Task brief:
Reproduce the items from the line with "Viewport: 397px width, 223px" to the line with "[x=468, y=617]", swapping "Terminal" for "Console" and leaving everything else unchanged.

Items for locating words and elements:
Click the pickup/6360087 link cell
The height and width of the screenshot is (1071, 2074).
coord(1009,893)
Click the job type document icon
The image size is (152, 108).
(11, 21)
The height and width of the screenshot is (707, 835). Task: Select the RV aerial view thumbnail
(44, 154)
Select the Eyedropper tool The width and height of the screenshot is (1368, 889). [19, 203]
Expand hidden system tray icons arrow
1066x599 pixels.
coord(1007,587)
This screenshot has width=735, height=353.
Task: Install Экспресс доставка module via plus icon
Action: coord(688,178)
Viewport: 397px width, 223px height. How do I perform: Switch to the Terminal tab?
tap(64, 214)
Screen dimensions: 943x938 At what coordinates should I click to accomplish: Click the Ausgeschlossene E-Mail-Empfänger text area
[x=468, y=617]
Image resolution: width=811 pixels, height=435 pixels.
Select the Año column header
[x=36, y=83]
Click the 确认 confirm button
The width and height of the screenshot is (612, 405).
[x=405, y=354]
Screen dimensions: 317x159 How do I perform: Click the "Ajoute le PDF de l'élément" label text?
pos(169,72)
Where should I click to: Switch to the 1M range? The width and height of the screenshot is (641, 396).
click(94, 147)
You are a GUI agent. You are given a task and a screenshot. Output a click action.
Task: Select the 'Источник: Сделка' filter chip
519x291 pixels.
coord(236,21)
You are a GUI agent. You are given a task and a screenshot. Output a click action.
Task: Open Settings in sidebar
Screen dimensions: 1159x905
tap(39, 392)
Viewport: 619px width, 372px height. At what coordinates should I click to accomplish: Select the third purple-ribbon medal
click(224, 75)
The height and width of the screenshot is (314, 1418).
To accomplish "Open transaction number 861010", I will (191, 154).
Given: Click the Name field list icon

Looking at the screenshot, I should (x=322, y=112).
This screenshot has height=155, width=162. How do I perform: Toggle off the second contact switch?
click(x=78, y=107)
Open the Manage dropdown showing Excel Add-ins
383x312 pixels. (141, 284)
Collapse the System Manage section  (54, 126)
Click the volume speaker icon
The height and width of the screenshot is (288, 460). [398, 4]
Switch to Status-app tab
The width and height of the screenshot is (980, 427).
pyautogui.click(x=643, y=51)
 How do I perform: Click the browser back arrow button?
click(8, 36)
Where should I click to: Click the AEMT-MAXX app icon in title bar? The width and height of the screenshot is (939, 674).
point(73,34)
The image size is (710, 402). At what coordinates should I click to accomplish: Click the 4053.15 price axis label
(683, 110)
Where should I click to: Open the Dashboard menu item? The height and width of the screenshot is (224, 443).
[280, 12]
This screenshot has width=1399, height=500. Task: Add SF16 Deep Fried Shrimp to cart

Finished task:
Viewport: 397px width, 223px height. How do I perform: Switch to the Console tab?
tap(64, 214)
Screen dimensions: 943x938 At what coordinates should I click to accomplish: Click the Ausgeschlossene E-Mail-Empfänger text area
[x=468, y=617]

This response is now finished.